Food & Drink

Marie’s Italian Cookies

When Marie Durante was just 5 years old, she said she remembers making and rolling traditional anise cookies with her grandmother Santa, a native of Sicily. 

“Us kids would sprinkle the sprinkles on and frost,” she said with a smile. 

Decades later, she and her own daughter Francesca would spend time in their Duxbury, MA kitchen crafting the traditional Italian delicacy, and now her 10-year-old granddaughter is a master of frosting, sprinkles and packaging. 

“These are authentic, specialty cookies that have been around for four, almost five, generations,” Francesca Waddell said. “They’re different than anything else out there. The authenticity of the cookie stands by itself.”

Durante, 67, and Waddell, 46, are the mother-daughter duo behind the almost 3-year-old brand Marie’s Italian Cookies that has wormed its way into the hearts of those with a sweet tooth on the South Shore, the Cape and as far away as California.

Durante hand-makes every product – traditional anise cookies, lemon-dipped cookies and newly added biscotti – in a commercial kitchen in Randolph, and Waddell runs the website, social media and wholesale accounts.

Cookie-making has been a hobby of Durante’s for as long as she can remember, she said, and she used to make more than 600 cookies at home each holiday season for Waddell to divvy up to teachers, janitors, office workers and bus drivers at her Duxbury school. During the Christmas season of 2018, Durante looked at her daughter over countertops filled with cookies and said, “I love this. This is my passion.” 

“I told her, ‘it’s never too late,’ ” Waddell said. 

Things started small. The pair found every anise cookie they could on the South Shore and beyond, from small markets to specialty Italian grocery stores and even traditional bakeries in Boston’s North End. 

“We went to the market and thought, ‘OK, what’s our competition? What other delicious, truly Italian cookies are out there? There really weren’t any,” Waddell said. “We tested all of these other cookies and there was just nothing like it. It made us want to share them even more.” 

Durante started popping into small markets like Bongi’s Turkey Roost in Duxbury, Gerard Farm in Marshfield and the Fruit Center in Milton and Hingham, all of which were quick to put her products on the shelf.

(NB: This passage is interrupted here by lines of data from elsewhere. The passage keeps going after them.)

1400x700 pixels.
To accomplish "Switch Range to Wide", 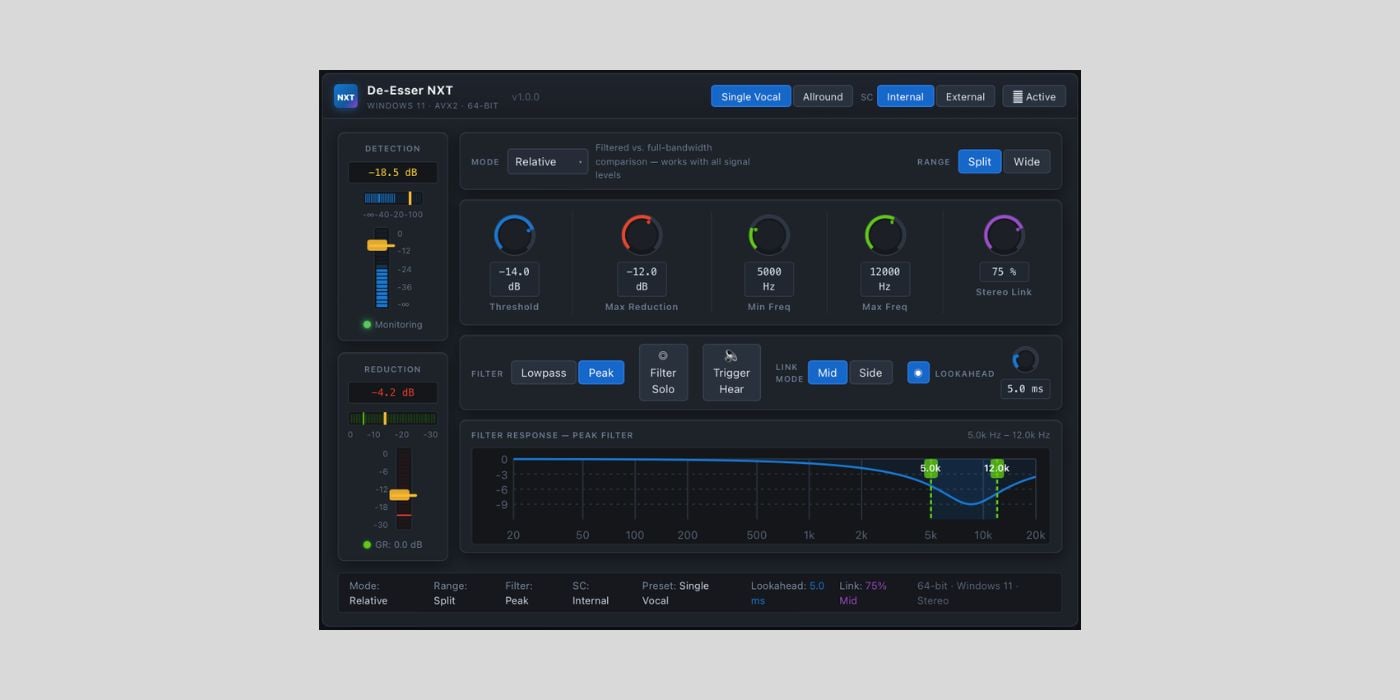I will (x=1027, y=161).
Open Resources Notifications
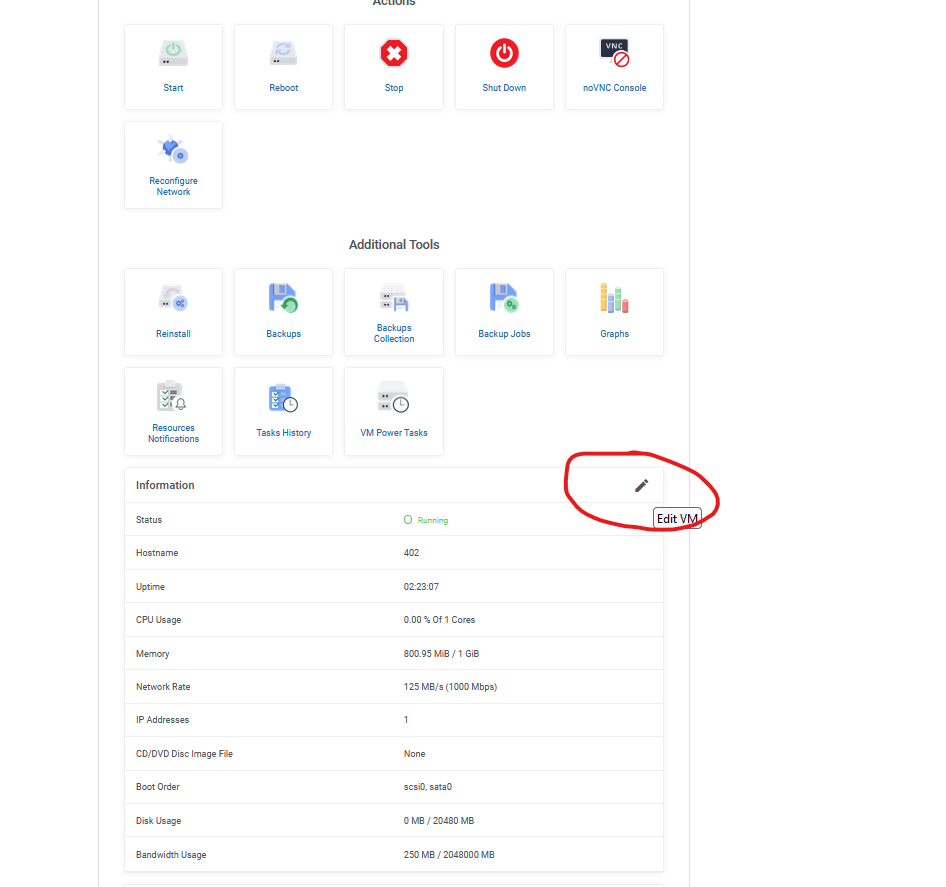The width and height of the screenshot is (946, 887). point(173,397)
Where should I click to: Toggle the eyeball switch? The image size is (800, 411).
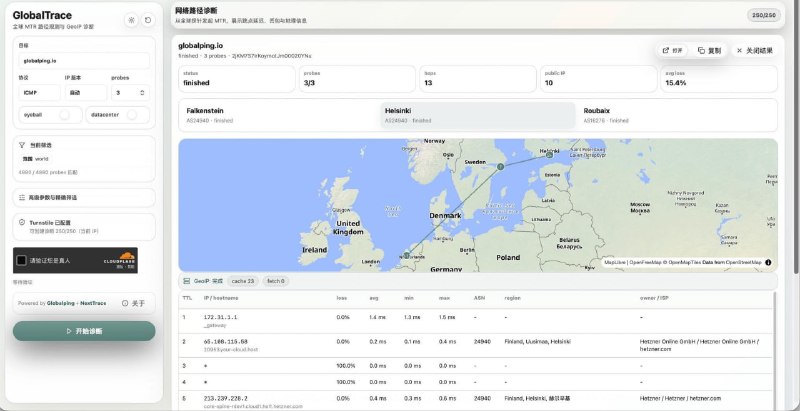click(x=64, y=115)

She started baking out of the commercial kitchen and has since hired help. She has two part-time employees who each help her one day per week, and has outsourced part of the packaging process – sticking nutrition labels and logos onto bags – to people in Arc of the South Shore’s employment program. 

These days, Durante’s Italian Cookies are sold in dozens of local stores and ship to wholesale customers in Maryland, Pennsylvania and California.

Over two days every week, Durante makes roughly 1,500 cookies using the same recipe Santa brought from Italy. She said customers are quick to tell her that the cookies bring back memories from their own Italian childhoods. 

“It’s moist, the flavor isn’t too sweet,” she said. “It has a great balance to it.”

In addition to sales in local stores and some restaurants, Durante’s is working on building a website to sell directly to customers. 

“We’re just riding the wave of this. The cookie world is a fun one to be in. It’s a really wonderful industry,” Waddell said. “People really enjoy feeling connected to what they’re buying and we want them to know where this came from. It came from something real and there is real passion behind this.”